» **SOURCE PASSAGE**:
Phishing refers to methods used to impersonate a trustworthy communication partner in electronic communication via fake websites, e-mails or short messages. The aim of this kind of fraud is to obtain personal information of an user to carry out a malicious action. As a result, identity theft is committed or malware is installed. It is a form of social engineering in which the credulity of the victim is exploited. Phishing messages are usually sent via email or instant messaging and ask the recipient to reveal secret credentials on a prepared website or on the phone. Attempts to cope with the growing number of phishing attempts rely on changes in case law, user training and technical aids, among other things.
How to Avoid Phishing Scams
Since the HTML and Java scripts are used in most phishing e-mails, you can deactivate the HTML and Java script in your e-mail program. Also, your own e-mails should at least also be sent as plain text, so that the recipient can deactivate the HTML display in his e-mail program and thus protect himself against phishing e-mails.
The email filters of some antivirus programs can detect and eliminate phishing emails under favorable circumstances. The prerequisite for this is to keep the antivirus program up to date at all times. E-mail programs such as Mozilla Thunderbird and browsers such as latest Internet Explorer, latest Mozilla Firefox or latest Opera also warn against phishing sites. The phishing protection is either based on a blacklist, which is updated via the Internet, or typical characteristics of phishing e-mails such as references to IP addresses or references with a different host name than in the reference text are checked.

» **MATERIAL SHOWN**:
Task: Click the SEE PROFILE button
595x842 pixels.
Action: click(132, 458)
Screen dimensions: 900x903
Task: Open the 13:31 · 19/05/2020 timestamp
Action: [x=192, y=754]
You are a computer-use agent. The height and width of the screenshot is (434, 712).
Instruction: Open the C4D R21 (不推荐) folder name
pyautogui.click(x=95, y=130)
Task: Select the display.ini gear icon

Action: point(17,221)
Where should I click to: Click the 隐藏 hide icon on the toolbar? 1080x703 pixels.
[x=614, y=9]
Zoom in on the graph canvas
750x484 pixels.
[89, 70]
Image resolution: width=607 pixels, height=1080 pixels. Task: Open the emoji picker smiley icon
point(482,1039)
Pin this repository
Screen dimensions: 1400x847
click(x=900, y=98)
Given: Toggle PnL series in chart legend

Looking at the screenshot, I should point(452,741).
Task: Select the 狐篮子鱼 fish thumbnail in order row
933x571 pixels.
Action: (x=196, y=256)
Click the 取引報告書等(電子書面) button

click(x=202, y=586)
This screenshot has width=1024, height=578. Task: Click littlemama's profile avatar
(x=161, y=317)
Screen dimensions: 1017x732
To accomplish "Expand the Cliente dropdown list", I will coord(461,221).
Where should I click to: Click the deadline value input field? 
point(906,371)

» **ABOUT THIS TASK**: According to the passage on phishing, what must be done for the email filters of antivirus programs to detect phishing emails?

» **REPLY**: The antivirus program must be kept up to date at all times.